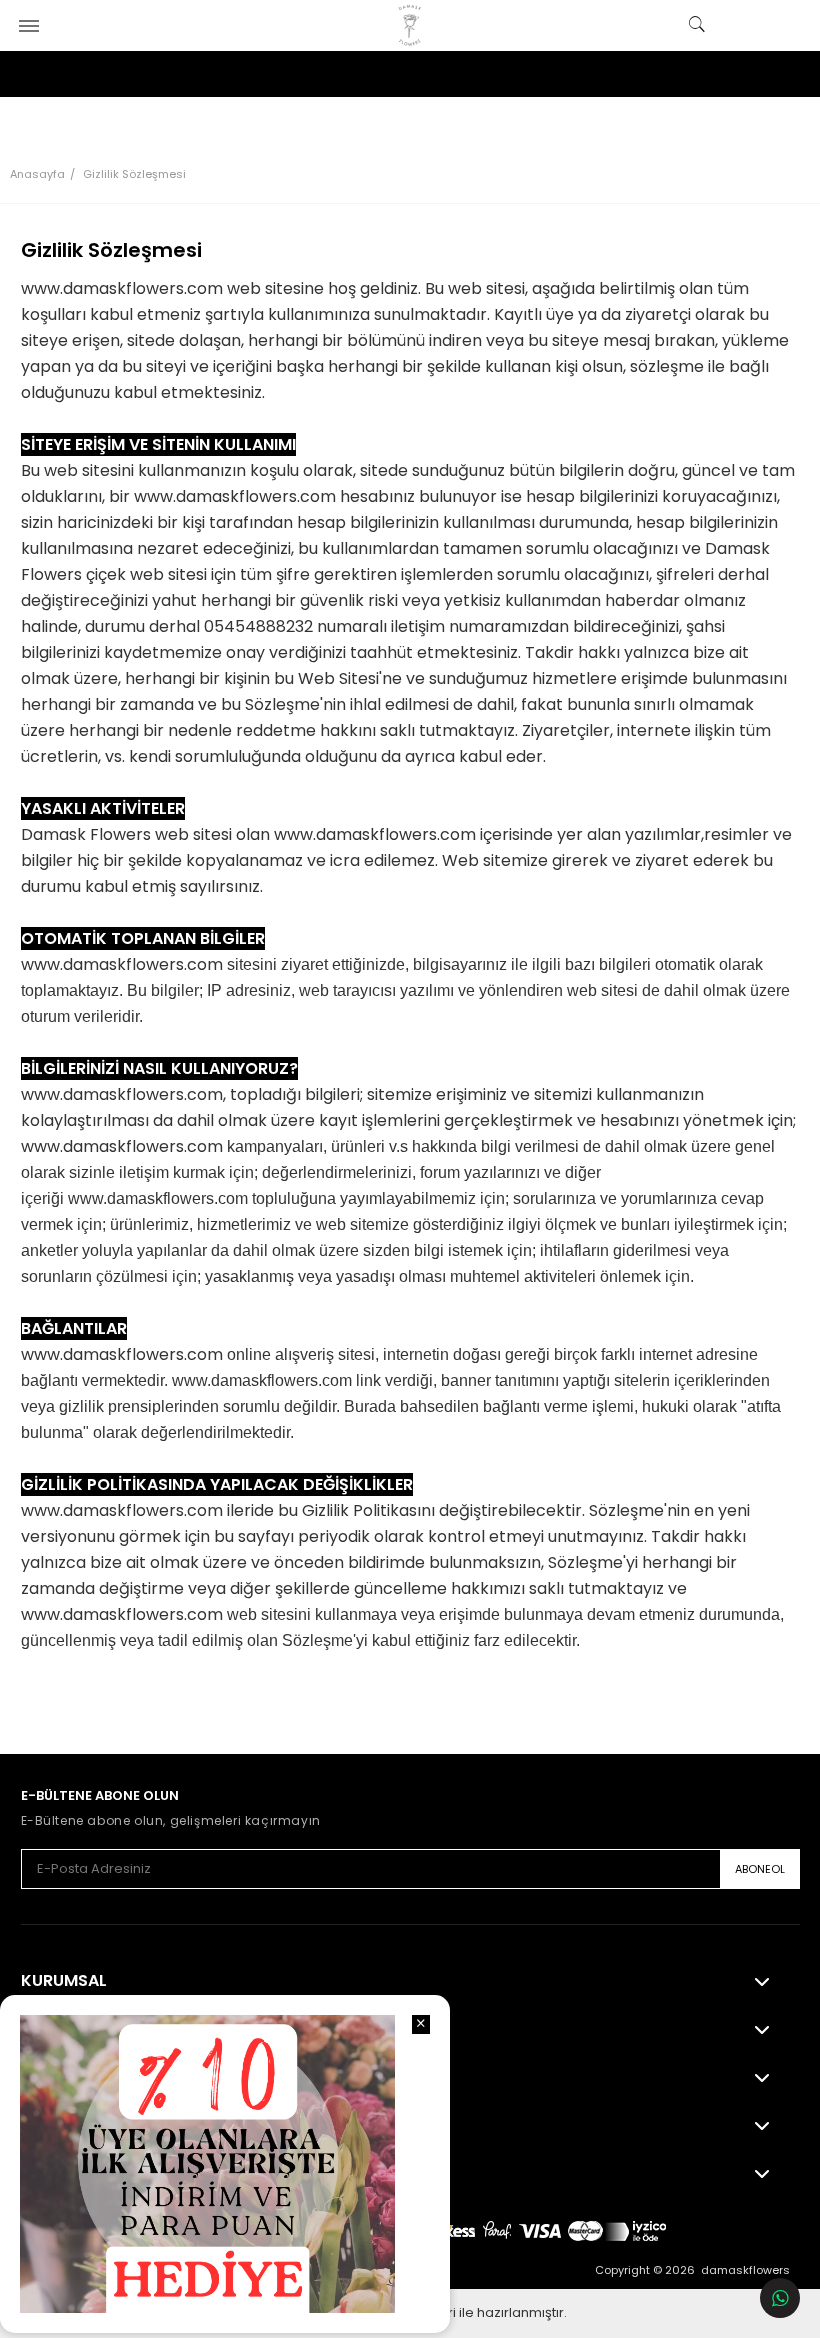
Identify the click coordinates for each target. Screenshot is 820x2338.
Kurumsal (64, 1981)
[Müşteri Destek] (780, 2298)
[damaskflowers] (410, 25)
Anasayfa (37, 174)
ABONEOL (760, 1869)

::::::::::

Give back the entries above exactly as they stand. Leave the images out.

* Answer for the task
Identify the click coordinates for each target. Screenshot is 820x2338.
Kurumsal (64, 1981)
[Müşteri Destek] (780, 2298)
[damaskflowers] (410, 25)
Anasayfa (37, 174)
ABONEOL (760, 1869)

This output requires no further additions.